Edit: Are you monitoring errors?
Originally posted April 14, 2015 on AIXchange
Your shop has no budget for monitoring software, but you still want to be notified when LPAR errors appear in the AIX error log. You have a few options.
You could write scripts and periodically run them out of cron. You could set up a master workstation and use it to ssh into each of the machines you want to monitor and run errpt. Or you could set up your machines to send you email notifications of new errors. To do this, you could hard code an email address — either your own, a group address or some generic address (e.g., one that’s monitored by operations or the on-call person) — or you could route the emails to root on the server and set up a .forward file to distribute them to all the addresses you choose to designate. This nice how-to document has the details:
“Having the pleasure of working across many client accounts, it’s funny to see some of the convoluted scripts people have written to receive alerts from the AIX error log daemon. Early in my AIX career, I used to do the exact same thing, and it involved a whole bunch of SSH keys, some text manipulation, crontab, and sendmail. Wouldn’t it be nicer if AIX had some way of doing all of this for us? Well, you know I wouldn’t ask the question if the answer wasn’t yes!
Step 1
Create a temporary text file (e.g. /tmp/errnotify) with the following text:
errnotify:
en_name = “mail_all_errlog”
en_persistenceflg = 1
en_method = “/usr/bin/errpt -a -l $1 | mail -s \”errpt $9 on `hostname`\” user@mail.com”
Step 2
Add the new entry into the ODM.# odmadd /tmp/errnotify
Step 3
Test that it’s working by adding an entry into the error log.

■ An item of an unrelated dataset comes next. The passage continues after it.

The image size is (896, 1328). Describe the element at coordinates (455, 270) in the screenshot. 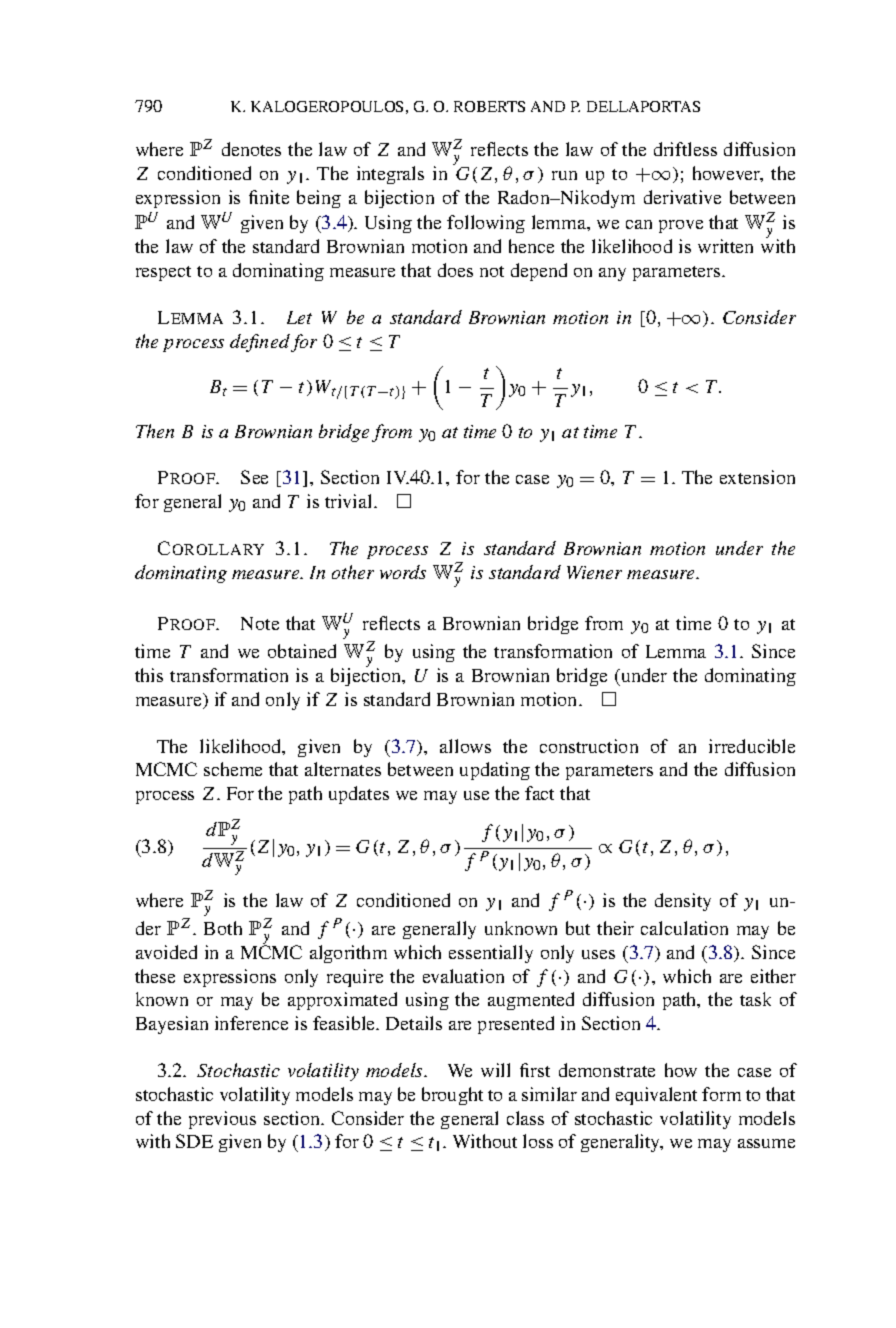

I see `does` at that location.
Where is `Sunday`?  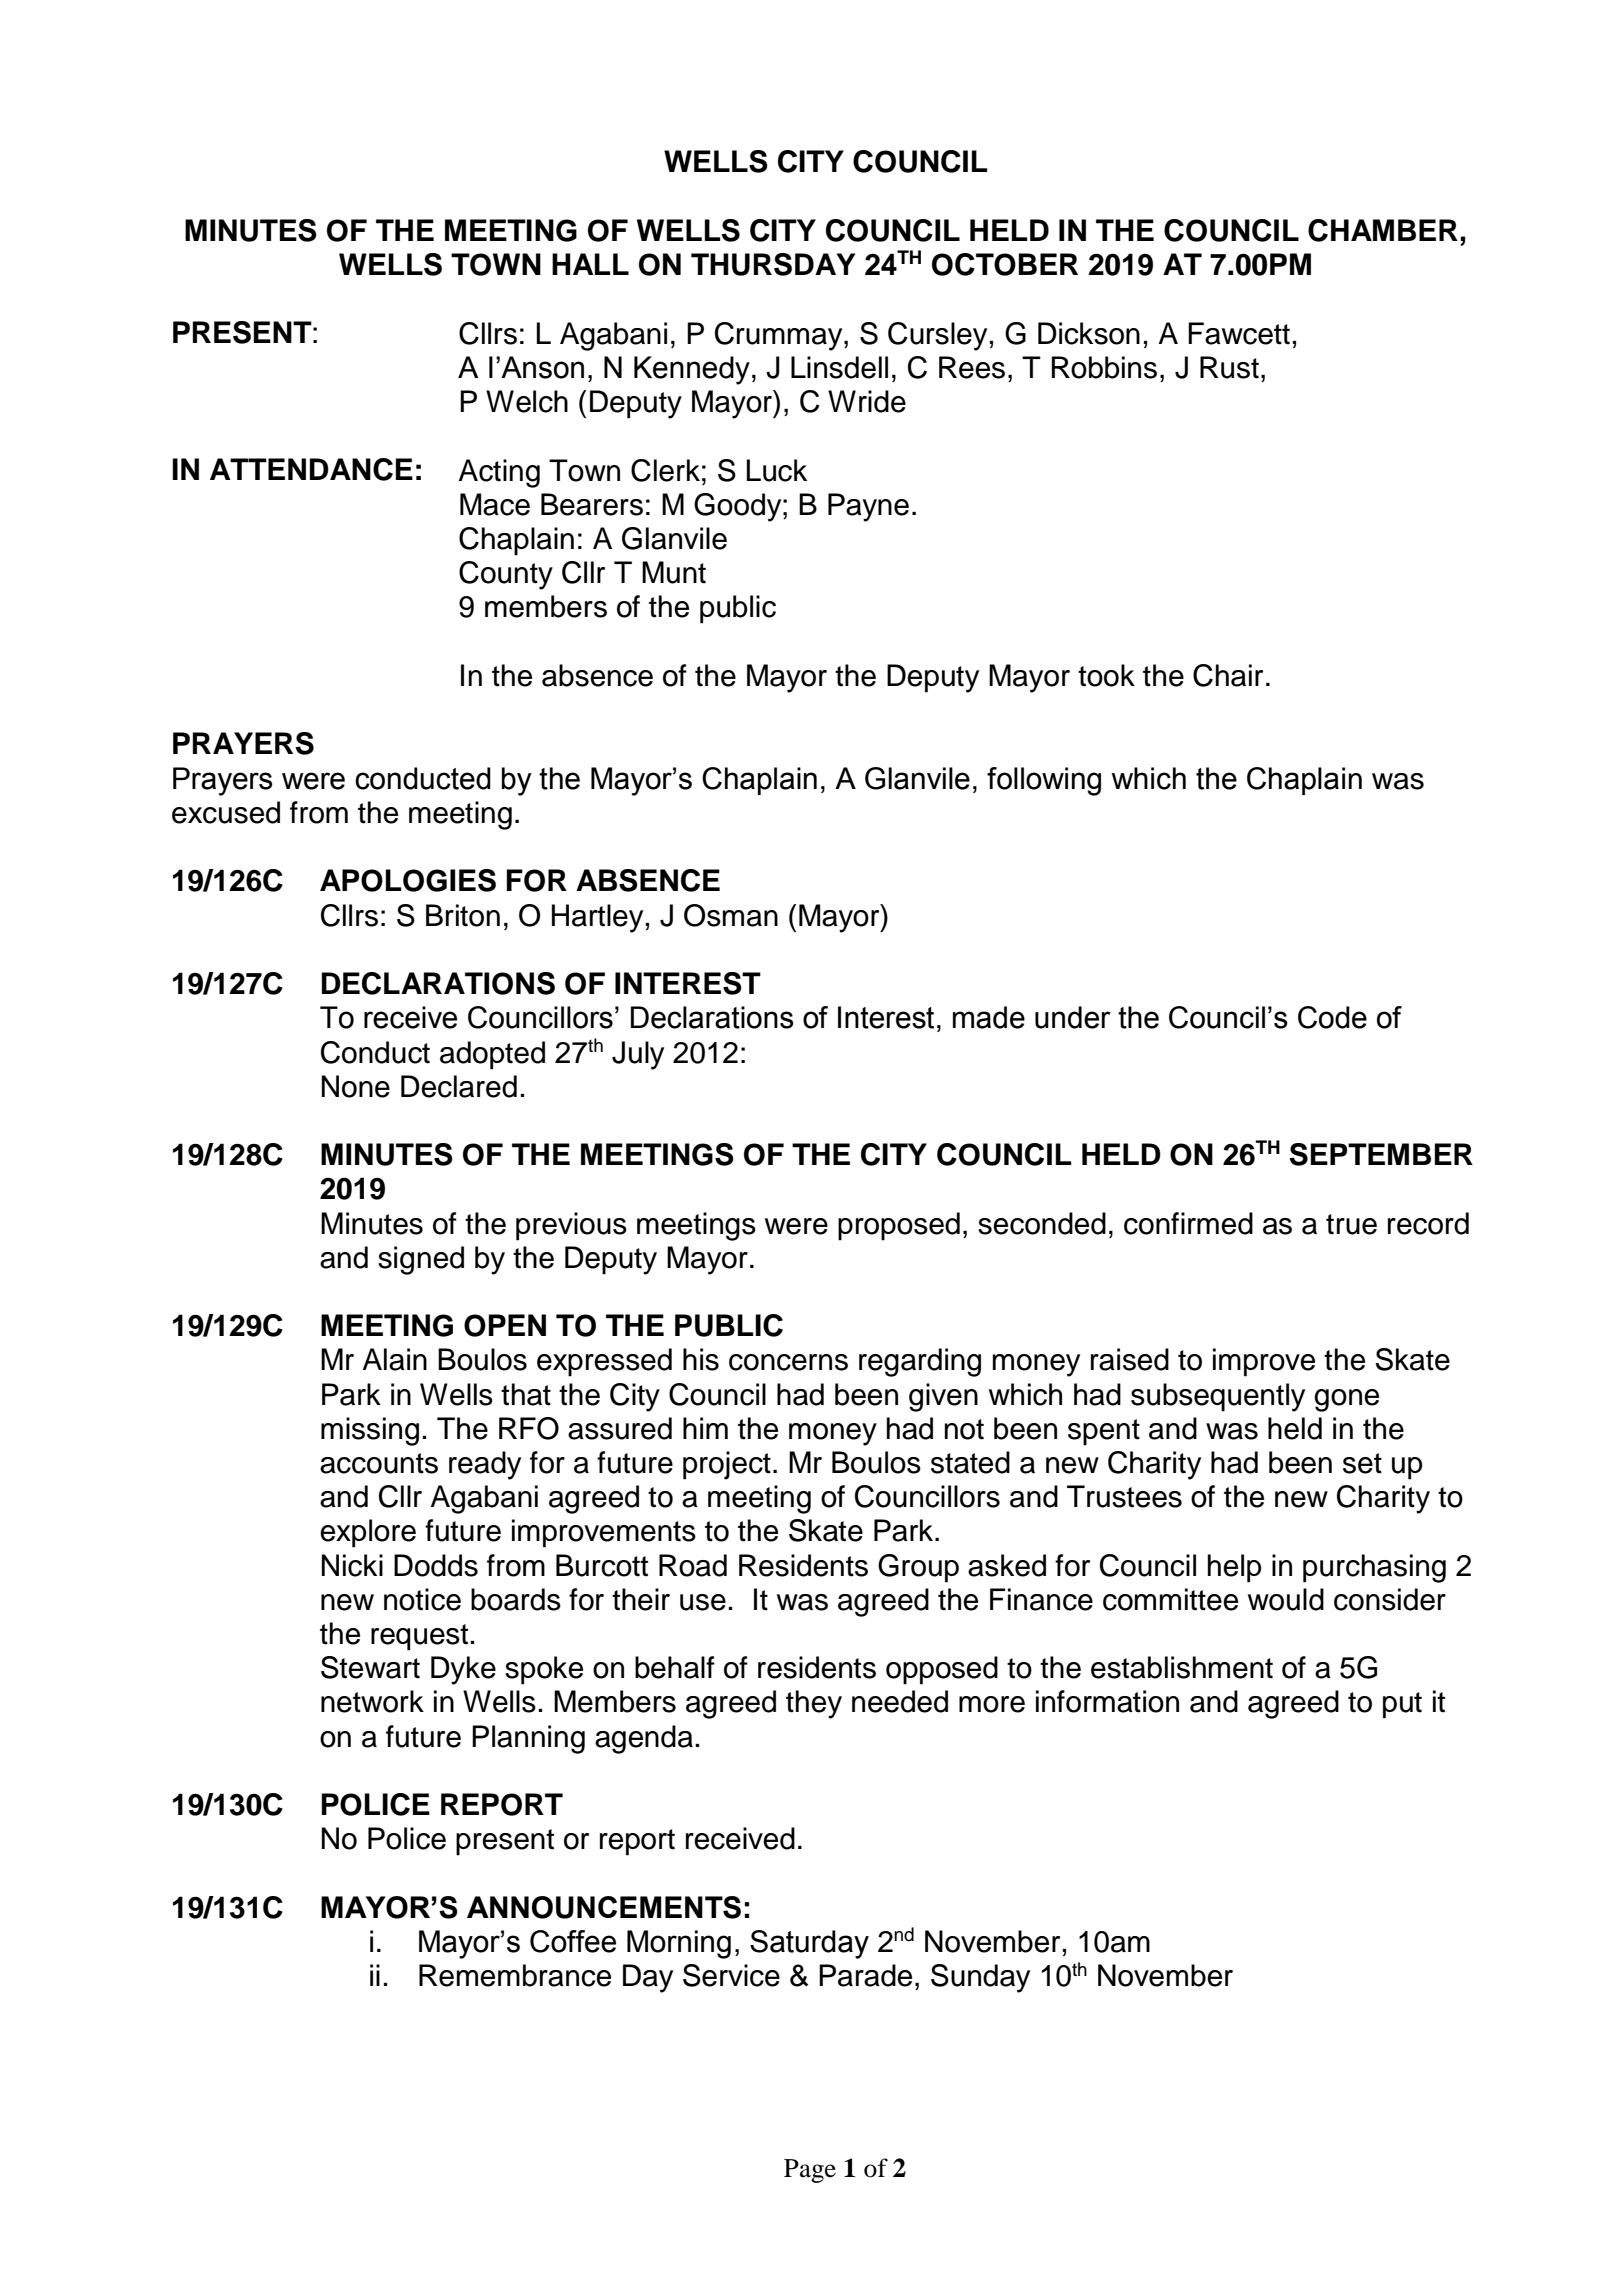
Sunday is located at coordinates (980, 1978).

# errlogger ‘This is a test entry’
If required, you can delete the ODM entry with the following command:
# odmdelete -q ‘en_name=mail_all_errlog’ -o errnotify
0518-307 odmdelete: 1 objects deleted.
To send notifications to multiple addresses, you can do something like ops@company.com,unix@company.com . To update your email address, be sure to do the odmdelete first; if you just rerun the odmadd, it will create multiple entries in the odm. To see the entries on your system use:
#odmget -q ‘en_name=mail_all_errlog’ errnotify
One caveat: I know of one environment that processed so much email and logged so many SAN errors that it actually impacted system performance. It would be nice if there was a way to limit the rate that error messages were sent out if a ton of errors were generated for some reason. This whole process assumes you have sendmail working. For those instructions, check out this IBM developerWorks article:
To start the Sendmail daemon automatically on a reboot, uncomment the following line in the /etc/rc.tcpip file:
# vi /etc/rc.tcpip
start /usr/lib/sendmail “$src_running” “-bd -q${qpi}”
Execute the following command to display the status of the Sendmail daemon:
# lssrc -s sendmail
To stop Sendmail, use stopsrc:
# stopsrc -s sendmail
The Sendmail configuration file is located in the /etc/mail/sendmail.cf file, and the Sendmail mail alias file is located in /etc/mail/aliases.
If you add an alias to the /etc/mail/aliases file, remember to rebuild the aliases database and run the sendmail command with the -bi flag or the /usr/sbin/newaliases command. This forces the Sendmail daemon to re-read the aliases file.
# sendmail -bi
To add a mail relay server (smart host) to the Sendmail configuration file, edit the /etc/mail/sendmail.cf file, modify the DS line, and refresh the daemon:
# vi /etc/mail/sendmail.cfDSsmtpgateway.xyz.com.au
# refresh -s sendmail
You can use this same method to monitor your VIO servers.
How are you notified of LPAR errors?